Lot 329 - 1952 Riley SP6 Roadster

Lot 329 - 1952 Riley SP6 Roadster

Lot 329 - 1952 Riley SP6 Roadster

Lot Number 329
Registration HFV 554
Chassis Number RME23426
Engine Number 13604
Odometer reading 98,655 miles
Estimate £22,000 - £29,000

Although Riley built outstanding sports cars before World War II, it abandoned this field after the war. In the early 1980s Mr. Dennis Ramsay of Sterling, Scotland decided to rectify this omission. The skilled Ramsay earned competition fame with his Daimler-V8-powered HAR sports-racer. In 1983 the motor engineer completed this unique 2.5-litre sports Riley. The car's RM-series basis dates from 1952. Having shortened the chassis by 24 inches to 95 inches, the same as the BMW 328 that inspired his project, Mr. Ramsay underslung it at the rear and fitted Girling hydraulic brakes. Original Riley grille, wings, bonnet and scuttle are retained, albeit revised to suit their new environment in the car that Ramsay dubbed his Project SP6. All new panels are aluminium, including the tail, shaped to evoke the pre-war Sprite style. Lightness was a priority with drilling of the side members and wheels, the latter aiding brake cooling. Ultra-light and with 100 bhp available from its four-cylinder 2.5-litre twin-cam Riley engine, the RMS is a vivid performer that suggests what Riley might have achieved, had it chosen to build a car for this category. Often mistaken for a Riley works prototype and featured in 'The Automobile' and 'Riley Record', HFV 554 has participated in VSCC and Aviva Classic runs. Having toured to Ireland and Burgundy, Ramsay's SP6 has proved a quick and reliable driver with first-class weather protection and capacious boot capacity. And it is, in fact, behind the wheel that this special roadster comes to life, with an exceptionally stable ride and a startling turn of speed.

After its ownership by Ramsay the Riley was acquired by 'a chap in Crewe' who went on to sell it to a coal merchant in Lincoln. There it was admired by Karl Zachau, a collector, who bought it in 1991. Ill health prompted Zachau to offer it through 'The Automobile' to the wider market in 1992. After a test drive by the now owner and highly accomplished prize-winning motoring author and historian, Karl Ludvigsen, a deal was struck and HFV 554 headed to Suffolk. Ludvigsen was appreciative of the general condition and quality of the car as well as the often advanced engineering, such as a full belly pan for low drag, found beneath its skin. For his wife Annette, who also enjoys driving the SP6, the car's floppy-eared bunny mascot sealed the deal.  Ludvigsen's neighbour Ian Polson re-calibrated its instruments and undertook a thorough brake overhaul.

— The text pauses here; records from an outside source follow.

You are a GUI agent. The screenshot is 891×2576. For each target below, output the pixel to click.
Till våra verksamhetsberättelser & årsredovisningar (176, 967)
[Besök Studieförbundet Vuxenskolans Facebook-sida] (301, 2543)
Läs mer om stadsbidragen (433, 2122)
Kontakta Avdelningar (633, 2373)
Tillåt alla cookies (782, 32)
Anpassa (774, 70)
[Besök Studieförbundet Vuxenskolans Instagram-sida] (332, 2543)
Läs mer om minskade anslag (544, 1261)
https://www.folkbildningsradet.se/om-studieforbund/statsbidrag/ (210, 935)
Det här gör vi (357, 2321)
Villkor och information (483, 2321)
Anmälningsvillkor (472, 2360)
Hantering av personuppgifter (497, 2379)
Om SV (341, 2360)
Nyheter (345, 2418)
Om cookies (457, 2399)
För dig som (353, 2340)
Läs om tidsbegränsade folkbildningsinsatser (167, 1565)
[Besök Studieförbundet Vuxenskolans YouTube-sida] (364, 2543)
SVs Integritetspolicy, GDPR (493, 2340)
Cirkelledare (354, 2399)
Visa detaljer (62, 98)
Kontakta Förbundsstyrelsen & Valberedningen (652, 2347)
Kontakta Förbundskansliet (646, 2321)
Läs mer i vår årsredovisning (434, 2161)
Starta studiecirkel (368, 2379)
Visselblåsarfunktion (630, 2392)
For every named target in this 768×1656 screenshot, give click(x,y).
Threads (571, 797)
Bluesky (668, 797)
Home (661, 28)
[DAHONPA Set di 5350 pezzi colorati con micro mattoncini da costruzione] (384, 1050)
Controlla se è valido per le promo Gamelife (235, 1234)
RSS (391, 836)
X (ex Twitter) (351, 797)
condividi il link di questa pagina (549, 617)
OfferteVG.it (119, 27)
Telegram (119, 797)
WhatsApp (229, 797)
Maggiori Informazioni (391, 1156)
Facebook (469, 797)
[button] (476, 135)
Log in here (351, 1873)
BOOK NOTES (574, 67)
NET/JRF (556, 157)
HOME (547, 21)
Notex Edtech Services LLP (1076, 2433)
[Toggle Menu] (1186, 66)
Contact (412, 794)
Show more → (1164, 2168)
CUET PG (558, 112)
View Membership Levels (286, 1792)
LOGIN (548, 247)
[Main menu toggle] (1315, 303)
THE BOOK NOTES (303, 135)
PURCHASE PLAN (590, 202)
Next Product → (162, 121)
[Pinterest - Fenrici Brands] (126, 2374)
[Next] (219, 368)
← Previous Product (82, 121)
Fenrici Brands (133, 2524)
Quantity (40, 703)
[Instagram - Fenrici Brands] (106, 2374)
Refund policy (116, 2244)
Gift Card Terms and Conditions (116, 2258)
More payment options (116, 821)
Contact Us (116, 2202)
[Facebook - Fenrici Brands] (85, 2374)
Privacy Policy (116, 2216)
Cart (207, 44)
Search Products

Tours and rallies, both in this country and abroad, proved the SP6's mettle with Mick Walsh, Editor of 'Classic & Sportscar' commenting, ""..with precise, nicely weighted steering, strong brakes and a much more refined ride thanks to the independent front suspension, the Riley immediately felt quicker and more modern. Overall, the SP6 impressed much more than the boulevard style of the production RM Roadster.""

With a abundance of historic rallying open to this spirited roadster, access to select events both in this country and abroad has never been easier. Complete with an MoT test certificate valid through May of next year, it comes with a wealth of paperwork including the original build drawings, records and specifications and a full spread in the February, 2011 edition of 'The Automobile'.

Interested parties should satisfy themselves as to the description and condition of each Lot prior to the sale. Accordingly, buyers are on notice that each vehicle is offered ‘as is/as seen’ subject to the Terms and Conditions for the auction. All registration numbers, engine and chassis details are sourced from registration documents provided to Historics by the client or representative or HPI checks and buyers are to satisfy themselves as to the accuracy of these details. Buyers are advised to inspect the vehicle in person or use a professional to carry out this service. Historics will not entertain disputes over descriptions.